Filebeat on director role node spams

Noticed that Filebeat on one of our servers in ECE goes bananas. Where as other vms with same config, same settings and same roles sends about 1000 logs per 15 minutes this server sends roughly 500k in same time period. It also seems alot of those logs are old ones.

@iremmats

Is that server on the beta1 or the beta2 release of ECE? I believe one of the improvements in beta2 is that Filebeat is more selective about what gets sent.

I relayed your question to the developer who worked on this part of ECE.

Nik

Hello, @iremmats!

Echoing @nrichers question, and adding a few more of my own:

  1. Is that server on the beta1 or the beta2 release of ECE?

  2. On the affected host, are all log files affected, or only some? For example, are you seeing high traffic from only file X, or high traffic from files X, Y, and Z? I'm most interested here in getting a list of the affected files for the high traffic situation.

  3. Same as the previous question, but regarding the "a lot of those logs are old ones" instead -- exactly which files are affected by the duplicate sending behavior?

I'll probably have more questions once you get me the answers to these, but this will help us get started.

1 Like
  1. The server is Beta2. We ran Beta1 before (on other machines, other network etc) and the difference in how much metrics are gathered from the machines themselves is big.
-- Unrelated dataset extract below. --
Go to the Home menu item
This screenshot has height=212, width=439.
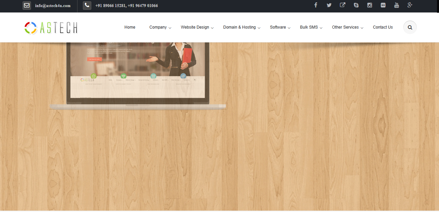click(x=130, y=27)
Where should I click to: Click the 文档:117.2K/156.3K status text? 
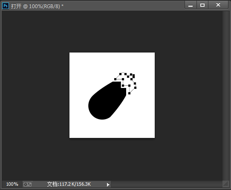point(69,184)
Good work there. :slight_smile:

2 and 3. Im attaching some screenshots. They are from one about one hour worth of time. In the last one you can see there is a different time the event is added to Elasticsearch from the actual timestamp of the row.



Very interesting -- that information helps a lot. Thanks for sending it.

Can you zip up the filebeat logs and send me a link to them? They're accessible at a path like /mnt/data/elastic/YOUR_RUNNER_NAME_HERE/services/beats-runner/logs/filebeat.log* on the host VM, you don't need to get them out of the beats-runner docker container itself.

Along the same lines, if you could send a few of the beats-runner.log files, as well, that would be very helpful.

Here are all the stuff from that folder. Next time give me a logstash configuration and an Elasticsearch endpoint. Sending text files is so 2005. :wink:



And a screenshot of the folder so you also get the modified timestamp on each one.

Alright, I've got a potential fix for you, I'd like you to try killing the beats-runner container, it'll restart automatically, and I think when it comes back up the problem will have gone away (if it doesn't, then that will also be highly valuable information):

docker kill frc-beats-runners-beats-runner

Can you run the above command on the affected host and let me know if that solves the problem?

I demoted the server from ECE yesterday (and attached another one) so that command doesn't do anything. :frowning:

If if happens again Ill try restarting the docker containers though.

@iremmats Alright, sounds good. Please do reach out if the problem comes up again. And thanks very much for sending us those logs, they were very helpful for us. Cheers!

This topic was automatically closed 14 days after the last reply. New replies are no longer allowed.